= Benedetto da Ravenna =

Italian military engineer (16th century)

Benedetto da Ravenna (c. 1485–1556) was an Italian military engineer known for his work for John III of Portugal.

After having served in the artillery under Pedro Navarro at Tripoli in 1510, Ravenna travelled to Spain in 1517, later serving under Gabriele Tadino at the Siege of Rhodes in 1522.

In 1533 and 1534 Ravenna had travelled around the coasts and frontiers of Spain and had drawn up a report setting out the works needed "to the most important forts and towns on the frontiers".

Ravenna then participated in the expedition to Tunis in 1535, as had Lourenço Pires de Távora, the latter serving under the Infante Luís.

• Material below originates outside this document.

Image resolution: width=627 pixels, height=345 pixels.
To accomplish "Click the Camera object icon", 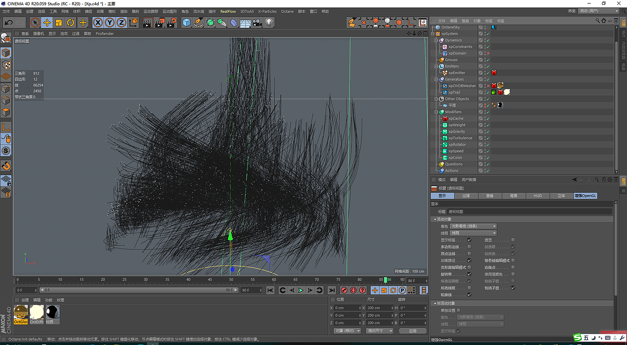I will point(257,23).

In 1541, John III of Portugal requested the urgent services of Ravenna, then based at Gibraltar, as chief military engineer to Charles V (Charles I of Spain), who "loaned" the engineer to his cousin. Between 1541 and 1542 Ravenna collaborated with Miguel de Arruda, and the Spanish-Portuguese master builder and architect João de Castilho, and Diogo de Torralva, on the Portuguese fortress at Mazagan, the present-day Moroccan port-city of El Jadida, which was the first Portuguese fortified site with angular bastions. Arruda later made key alterations to Da Ravenna's initial 1541 design of the Royal Walls at Ceuta, especially to the bastions on the western front.

Ravenna also worked on the Castle of Vila Viçosa.